● WHAT YOU HAVE TO DO:
Could you copy every record exactly as it appears?
BEGIN RECORDED INFORMATION
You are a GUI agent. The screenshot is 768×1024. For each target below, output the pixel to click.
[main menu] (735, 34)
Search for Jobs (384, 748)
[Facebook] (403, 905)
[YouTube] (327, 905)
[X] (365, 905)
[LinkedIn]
END RECORDED INFORMATION
● RESULT:
You are a GUI agent. The screenshot is 768×1024. For each target below, output the pixel to click.
[main menu] (735, 34)
Search for Jobs (384, 748)
[Facebook] (403, 905)
[YouTube] (327, 905)
[X] (365, 905)
[LinkedIn]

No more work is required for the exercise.